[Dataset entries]

===============

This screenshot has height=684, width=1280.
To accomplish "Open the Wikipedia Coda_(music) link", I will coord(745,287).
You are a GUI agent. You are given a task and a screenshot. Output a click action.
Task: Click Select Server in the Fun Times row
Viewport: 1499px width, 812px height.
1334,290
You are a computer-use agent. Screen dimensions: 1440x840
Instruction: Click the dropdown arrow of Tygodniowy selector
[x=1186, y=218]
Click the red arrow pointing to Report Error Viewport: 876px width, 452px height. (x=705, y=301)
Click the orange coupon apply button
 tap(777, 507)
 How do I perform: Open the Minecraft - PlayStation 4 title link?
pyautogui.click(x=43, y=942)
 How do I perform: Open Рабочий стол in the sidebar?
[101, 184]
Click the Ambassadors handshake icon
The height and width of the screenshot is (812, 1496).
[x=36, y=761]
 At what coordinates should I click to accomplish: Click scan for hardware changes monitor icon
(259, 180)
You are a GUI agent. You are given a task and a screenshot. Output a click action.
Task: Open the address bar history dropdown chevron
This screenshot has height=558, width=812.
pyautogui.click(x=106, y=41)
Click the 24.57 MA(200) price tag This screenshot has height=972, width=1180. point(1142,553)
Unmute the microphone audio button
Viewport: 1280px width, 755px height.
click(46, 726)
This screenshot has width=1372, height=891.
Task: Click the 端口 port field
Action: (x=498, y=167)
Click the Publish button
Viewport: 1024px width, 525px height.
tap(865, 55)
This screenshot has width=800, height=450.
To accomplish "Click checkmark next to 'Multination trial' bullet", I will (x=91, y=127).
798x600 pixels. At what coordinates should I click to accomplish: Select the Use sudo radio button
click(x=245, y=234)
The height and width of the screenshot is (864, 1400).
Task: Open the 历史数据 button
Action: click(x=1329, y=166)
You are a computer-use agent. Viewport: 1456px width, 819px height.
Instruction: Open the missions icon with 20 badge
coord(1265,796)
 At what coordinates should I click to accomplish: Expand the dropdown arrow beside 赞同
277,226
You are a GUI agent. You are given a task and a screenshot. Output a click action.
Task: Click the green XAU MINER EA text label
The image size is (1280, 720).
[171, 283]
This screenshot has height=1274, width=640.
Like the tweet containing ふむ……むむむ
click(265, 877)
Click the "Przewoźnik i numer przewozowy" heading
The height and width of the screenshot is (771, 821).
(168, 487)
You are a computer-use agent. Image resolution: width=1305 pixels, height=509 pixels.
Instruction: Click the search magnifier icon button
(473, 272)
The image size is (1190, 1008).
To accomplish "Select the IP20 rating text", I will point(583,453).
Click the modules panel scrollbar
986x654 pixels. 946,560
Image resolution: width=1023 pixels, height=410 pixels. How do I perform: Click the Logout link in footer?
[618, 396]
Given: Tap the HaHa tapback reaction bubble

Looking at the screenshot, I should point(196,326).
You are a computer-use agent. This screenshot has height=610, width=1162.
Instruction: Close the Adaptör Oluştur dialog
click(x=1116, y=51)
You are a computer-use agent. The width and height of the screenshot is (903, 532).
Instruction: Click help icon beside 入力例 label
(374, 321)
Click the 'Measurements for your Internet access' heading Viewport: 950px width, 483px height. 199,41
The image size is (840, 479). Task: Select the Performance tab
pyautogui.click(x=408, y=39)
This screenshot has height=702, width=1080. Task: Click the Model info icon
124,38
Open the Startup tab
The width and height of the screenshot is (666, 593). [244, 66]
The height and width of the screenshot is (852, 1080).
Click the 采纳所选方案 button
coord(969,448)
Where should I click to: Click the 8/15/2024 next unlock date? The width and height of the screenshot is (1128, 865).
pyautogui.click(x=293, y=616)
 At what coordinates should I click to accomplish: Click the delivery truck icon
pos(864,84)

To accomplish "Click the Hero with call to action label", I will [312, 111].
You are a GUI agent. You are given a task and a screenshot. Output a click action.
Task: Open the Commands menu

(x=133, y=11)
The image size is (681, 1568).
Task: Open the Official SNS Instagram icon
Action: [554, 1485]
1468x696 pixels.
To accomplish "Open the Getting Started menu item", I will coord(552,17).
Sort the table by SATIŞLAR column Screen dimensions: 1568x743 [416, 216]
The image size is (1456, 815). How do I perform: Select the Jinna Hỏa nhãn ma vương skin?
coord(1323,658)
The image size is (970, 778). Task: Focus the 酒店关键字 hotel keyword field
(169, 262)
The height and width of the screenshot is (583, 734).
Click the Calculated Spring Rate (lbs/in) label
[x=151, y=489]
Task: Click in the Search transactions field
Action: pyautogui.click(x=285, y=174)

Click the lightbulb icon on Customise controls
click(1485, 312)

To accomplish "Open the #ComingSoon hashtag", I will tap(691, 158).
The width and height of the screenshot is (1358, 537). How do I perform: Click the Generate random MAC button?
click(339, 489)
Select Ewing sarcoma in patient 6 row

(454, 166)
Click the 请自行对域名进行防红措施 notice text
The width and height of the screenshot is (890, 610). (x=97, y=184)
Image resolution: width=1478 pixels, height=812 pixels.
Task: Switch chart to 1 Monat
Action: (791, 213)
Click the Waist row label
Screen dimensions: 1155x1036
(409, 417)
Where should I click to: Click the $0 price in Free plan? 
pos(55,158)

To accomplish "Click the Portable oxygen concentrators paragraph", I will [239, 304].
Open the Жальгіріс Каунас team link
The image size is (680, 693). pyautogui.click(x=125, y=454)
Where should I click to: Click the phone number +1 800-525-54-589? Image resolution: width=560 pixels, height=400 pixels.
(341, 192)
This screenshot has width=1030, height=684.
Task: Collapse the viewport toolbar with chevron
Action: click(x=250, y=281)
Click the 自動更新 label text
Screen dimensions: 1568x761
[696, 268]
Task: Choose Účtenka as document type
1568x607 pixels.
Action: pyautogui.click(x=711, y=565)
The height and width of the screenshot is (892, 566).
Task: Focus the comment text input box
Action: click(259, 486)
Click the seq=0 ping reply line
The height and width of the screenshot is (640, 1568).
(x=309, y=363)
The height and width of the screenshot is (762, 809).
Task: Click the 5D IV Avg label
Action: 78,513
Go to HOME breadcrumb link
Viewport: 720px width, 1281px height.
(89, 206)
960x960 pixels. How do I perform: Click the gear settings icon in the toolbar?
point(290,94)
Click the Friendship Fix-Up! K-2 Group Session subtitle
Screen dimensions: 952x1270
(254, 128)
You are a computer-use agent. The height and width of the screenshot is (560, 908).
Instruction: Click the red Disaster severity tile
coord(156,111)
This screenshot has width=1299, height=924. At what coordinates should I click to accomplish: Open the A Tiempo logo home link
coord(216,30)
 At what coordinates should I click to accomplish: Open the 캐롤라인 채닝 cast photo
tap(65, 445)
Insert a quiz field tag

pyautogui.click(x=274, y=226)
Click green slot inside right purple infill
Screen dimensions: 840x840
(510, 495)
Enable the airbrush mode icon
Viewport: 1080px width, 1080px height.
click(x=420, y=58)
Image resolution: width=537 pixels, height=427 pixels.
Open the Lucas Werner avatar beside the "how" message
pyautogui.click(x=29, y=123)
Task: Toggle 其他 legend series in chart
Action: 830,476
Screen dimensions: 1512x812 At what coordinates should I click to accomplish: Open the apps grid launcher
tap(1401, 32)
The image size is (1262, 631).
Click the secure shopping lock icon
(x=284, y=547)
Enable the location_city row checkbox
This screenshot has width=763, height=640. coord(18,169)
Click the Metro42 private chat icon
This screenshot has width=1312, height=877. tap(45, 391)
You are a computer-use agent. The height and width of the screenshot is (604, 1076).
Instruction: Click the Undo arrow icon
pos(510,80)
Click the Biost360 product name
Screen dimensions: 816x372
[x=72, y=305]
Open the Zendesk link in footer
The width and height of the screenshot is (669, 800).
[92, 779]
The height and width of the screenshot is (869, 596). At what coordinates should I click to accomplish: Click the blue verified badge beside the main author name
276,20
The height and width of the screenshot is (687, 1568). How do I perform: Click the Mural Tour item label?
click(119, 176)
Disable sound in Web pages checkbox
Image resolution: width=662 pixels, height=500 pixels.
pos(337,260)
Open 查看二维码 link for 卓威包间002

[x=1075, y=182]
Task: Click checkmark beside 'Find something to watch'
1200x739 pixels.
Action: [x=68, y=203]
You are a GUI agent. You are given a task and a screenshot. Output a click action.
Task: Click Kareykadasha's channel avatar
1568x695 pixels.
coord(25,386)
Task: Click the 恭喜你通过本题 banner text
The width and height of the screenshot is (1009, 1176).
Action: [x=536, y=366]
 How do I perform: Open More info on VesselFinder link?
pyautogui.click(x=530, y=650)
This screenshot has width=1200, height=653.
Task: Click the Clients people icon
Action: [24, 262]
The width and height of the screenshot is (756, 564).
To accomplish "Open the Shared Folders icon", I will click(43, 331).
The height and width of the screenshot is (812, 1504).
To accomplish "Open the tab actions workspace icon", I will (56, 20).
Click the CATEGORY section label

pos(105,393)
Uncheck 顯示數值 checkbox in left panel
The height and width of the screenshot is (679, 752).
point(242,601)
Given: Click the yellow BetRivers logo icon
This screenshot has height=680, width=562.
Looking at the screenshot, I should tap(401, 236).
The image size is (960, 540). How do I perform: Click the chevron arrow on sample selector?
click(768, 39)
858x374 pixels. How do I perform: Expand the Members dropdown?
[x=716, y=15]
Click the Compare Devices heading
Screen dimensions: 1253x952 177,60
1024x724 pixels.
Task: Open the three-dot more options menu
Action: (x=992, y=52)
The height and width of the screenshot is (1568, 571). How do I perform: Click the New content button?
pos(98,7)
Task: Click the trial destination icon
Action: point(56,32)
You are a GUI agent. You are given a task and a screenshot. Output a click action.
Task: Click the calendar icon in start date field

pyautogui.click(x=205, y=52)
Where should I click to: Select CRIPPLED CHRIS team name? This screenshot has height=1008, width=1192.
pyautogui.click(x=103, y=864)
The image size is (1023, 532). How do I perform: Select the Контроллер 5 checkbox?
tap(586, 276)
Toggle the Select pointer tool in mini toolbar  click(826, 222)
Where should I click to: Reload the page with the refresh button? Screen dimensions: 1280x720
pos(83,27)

===============

§ **The task**
Would you repeat the lines from the one containing "Where should I click to: Select" through the end of the data, exactly, with nothing before or after them?

§ **Your solution**
Where should I click to: Select CRIPPLED CHRIS team name? This screenshot has height=1008, width=1192.
pyautogui.click(x=103, y=864)
The image size is (1023, 532). How do I perform: Select the Контроллер 5 checkbox?
tap(586, 276)
Toggle the Select pointer tool in mini toolbar  click(826, 222)
Where should I click to: Reload the page with the refresh button? Screen dimensions: 1280x720
pos(83,27)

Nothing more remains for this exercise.